Subtitling Redux: Subtitles y Subtitulos

A few years ago I wrote a blog entry about subtitling and a little text-processing tool I wrote for preparing text so that it could be imported into DVD Studio Pro.  I wrote it because often someone doing translation for you is not putting timecode start and end times in, not to mention chopping things up into lines short enough to fit on the screen.  My program simply made up some rough timecodes based on the time offset at which you'd like subtitles to start and a constant duration for each subtitle, then inserted them before each line in the STL format.

This week I ran into a problem with that.  I was dealing with the Spanish translation from English that I was given for a project I'm subtitling, and my Perl script was having trouble properly outputting special characters like tildas and accents.  This has to do with something called Unicode, a system for representing all forms of human writing in existence, (and even some non-human, like Klingon). I had heard about Unicode but never had to pay much attention to. In fact, most English speakers never have to worry much about it, another way in which the hegemony of the U.S. and England is still in effect, because the system was designed so that "regular" english text looks just the same and requires no changes or bother.

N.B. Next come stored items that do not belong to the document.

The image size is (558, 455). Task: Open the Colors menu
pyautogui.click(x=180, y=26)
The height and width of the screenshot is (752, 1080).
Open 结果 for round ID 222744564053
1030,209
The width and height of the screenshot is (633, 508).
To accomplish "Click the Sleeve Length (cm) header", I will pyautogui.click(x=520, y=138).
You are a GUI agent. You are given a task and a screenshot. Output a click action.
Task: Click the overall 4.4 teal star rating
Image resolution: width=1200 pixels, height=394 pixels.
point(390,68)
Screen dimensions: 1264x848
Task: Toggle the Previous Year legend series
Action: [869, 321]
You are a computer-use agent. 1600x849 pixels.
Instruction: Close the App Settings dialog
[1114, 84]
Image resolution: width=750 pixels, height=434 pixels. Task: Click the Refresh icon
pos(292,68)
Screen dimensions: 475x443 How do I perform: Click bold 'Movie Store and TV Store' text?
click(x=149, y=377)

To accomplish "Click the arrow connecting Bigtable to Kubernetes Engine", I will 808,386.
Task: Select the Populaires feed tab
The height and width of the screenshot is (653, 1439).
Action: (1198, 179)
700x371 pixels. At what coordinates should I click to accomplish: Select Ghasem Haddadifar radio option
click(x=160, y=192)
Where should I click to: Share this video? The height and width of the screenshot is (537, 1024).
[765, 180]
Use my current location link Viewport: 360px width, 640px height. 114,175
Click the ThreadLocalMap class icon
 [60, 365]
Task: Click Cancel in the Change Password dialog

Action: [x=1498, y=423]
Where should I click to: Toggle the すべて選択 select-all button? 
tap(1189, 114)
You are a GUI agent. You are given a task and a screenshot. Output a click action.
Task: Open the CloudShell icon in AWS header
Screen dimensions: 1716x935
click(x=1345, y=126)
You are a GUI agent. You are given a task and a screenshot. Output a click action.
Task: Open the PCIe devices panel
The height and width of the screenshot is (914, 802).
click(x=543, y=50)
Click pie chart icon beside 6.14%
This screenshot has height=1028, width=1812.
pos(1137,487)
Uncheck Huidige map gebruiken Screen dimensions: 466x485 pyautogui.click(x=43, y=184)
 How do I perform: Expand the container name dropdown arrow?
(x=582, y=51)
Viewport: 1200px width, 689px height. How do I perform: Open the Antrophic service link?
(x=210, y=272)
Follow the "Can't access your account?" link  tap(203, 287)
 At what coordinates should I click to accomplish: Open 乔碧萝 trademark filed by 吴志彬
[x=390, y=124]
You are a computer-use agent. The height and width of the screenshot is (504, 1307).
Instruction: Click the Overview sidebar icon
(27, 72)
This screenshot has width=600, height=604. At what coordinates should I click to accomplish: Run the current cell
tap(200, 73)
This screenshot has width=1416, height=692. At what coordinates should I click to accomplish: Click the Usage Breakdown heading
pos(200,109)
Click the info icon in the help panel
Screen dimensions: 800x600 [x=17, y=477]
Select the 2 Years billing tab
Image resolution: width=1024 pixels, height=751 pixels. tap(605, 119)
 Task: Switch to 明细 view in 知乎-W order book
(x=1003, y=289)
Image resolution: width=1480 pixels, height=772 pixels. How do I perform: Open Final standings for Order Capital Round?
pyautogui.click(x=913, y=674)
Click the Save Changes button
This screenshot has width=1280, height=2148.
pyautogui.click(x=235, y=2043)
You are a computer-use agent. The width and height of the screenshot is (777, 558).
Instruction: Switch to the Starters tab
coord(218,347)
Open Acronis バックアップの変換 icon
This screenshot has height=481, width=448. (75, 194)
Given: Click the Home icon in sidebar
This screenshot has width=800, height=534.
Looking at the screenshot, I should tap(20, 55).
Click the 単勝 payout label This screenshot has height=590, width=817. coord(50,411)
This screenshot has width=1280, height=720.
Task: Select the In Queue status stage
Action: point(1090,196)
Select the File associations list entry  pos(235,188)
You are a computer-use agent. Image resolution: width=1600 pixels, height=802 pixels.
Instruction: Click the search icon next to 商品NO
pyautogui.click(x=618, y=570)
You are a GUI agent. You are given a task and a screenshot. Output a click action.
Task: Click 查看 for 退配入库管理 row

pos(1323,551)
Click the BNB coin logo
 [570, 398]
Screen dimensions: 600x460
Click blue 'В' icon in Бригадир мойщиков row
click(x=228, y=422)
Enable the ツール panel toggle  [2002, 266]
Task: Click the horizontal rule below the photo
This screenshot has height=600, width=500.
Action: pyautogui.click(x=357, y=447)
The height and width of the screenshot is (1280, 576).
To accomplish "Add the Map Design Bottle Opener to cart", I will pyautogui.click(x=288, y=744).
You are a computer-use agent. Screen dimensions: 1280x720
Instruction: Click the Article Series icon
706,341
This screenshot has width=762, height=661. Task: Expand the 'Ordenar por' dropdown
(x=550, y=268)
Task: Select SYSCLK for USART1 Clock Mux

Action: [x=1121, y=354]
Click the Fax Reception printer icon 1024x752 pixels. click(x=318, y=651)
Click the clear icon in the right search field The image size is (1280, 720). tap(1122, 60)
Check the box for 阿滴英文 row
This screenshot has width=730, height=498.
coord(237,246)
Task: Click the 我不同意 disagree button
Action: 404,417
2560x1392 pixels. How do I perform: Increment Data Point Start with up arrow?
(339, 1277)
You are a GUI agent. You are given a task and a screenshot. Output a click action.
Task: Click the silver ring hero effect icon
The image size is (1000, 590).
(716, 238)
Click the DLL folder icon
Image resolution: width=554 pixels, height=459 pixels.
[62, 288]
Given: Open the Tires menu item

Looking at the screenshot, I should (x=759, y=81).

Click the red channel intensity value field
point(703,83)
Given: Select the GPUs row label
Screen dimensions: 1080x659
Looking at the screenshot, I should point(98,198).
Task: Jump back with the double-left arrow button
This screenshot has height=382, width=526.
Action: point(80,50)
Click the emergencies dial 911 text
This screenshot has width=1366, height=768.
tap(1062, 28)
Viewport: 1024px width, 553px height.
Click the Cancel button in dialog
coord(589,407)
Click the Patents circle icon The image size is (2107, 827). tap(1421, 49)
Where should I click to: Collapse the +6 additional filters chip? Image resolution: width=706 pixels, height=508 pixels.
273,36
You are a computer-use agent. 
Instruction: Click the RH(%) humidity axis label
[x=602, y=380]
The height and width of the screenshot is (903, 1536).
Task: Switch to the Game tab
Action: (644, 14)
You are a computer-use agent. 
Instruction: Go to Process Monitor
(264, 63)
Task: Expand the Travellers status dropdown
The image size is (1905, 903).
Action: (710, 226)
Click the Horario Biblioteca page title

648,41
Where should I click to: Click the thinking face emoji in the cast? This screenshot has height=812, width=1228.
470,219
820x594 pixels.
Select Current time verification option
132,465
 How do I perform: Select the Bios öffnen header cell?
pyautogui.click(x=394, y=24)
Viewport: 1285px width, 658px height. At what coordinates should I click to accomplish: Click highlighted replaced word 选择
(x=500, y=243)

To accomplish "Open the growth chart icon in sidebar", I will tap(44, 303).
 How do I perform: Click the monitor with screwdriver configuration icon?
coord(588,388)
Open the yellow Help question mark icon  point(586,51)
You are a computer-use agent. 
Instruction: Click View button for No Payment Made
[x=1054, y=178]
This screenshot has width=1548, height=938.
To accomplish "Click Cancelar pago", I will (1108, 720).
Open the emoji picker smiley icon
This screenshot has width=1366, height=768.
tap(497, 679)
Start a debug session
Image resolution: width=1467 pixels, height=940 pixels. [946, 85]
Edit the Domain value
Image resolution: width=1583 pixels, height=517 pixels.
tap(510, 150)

But it took me several hours to figure out how to read the unicode in my translation translation and then properly process the text and print it out again in the unicode encoding that DVD Studio Pro likes, which is called UTF-16. (Thank you to Perl Monks and Creative COW and all the other online resources I consulted during my resarch into this!)

So for those of you who are also intrepid multilingual filmmakers or dvd authors, here is code for my modified Perl script:

#!/usr/bin/perl -w -CS
# this takes a text file and puts time codes in front of each line in the STL format for subtitling
use Encode qw(encode decode);
$input = shift @ARGV;   
binmode(STDOUT, ":encoding(utf-16)");
$time = 0;
$offset = 18; # time code to start.
$length = 5; # seconds each subtitle will last.
$max_chars = 58;
print '$FontSize = 18' . "\n";
open(FILE, '<:encoding(utf8)', $input) || die "couldnt open $input: $!";
while() {
if(/^(\S.+)$/) {
$text = $1;
# split the text up into 2 lines if it's too long. the top should be the shorter.
$revwords = join(" ", reverse split(" ", $text));
$revwords =~ s/.{1,$max_chars}\s/$&\|/sg;
$text = join(" ", reverse split(" ", $revwords));
$text =~ s/^\|//;    # get rid of extra pipe at beginning.
if($time == 0) { $start = $offset } else {$start = $time};
$time = $start + $length;
$start_seconds = $start % 60;
$start_minutes = int($start/60);
$end_seconds = $time % 60;
$end_minutes = int($time/60);
print sprintf ("00:%02d:%02d:01,\t00:%02d:%02d:00,\t$text\n", $start_minutes, $start_seconds, $end_minutes, $end_seconds);
} else { print; }
}
close FILE;

Of course this little program isn't the end of the process. Once importing the resulting STL file, you still have adjust line lengths and subtitle positions and durations within DVDSP. But at least this gives a starting point.
It was very annoying for a time but I'm very happy to have figured this out eventually, and it gives me a warm happy feeling to not only have figured out something arcane and geeky but also (getting philosophic for a moment) to have done my part to understand something that furthers, in some small way, the understanding between peoples. yay.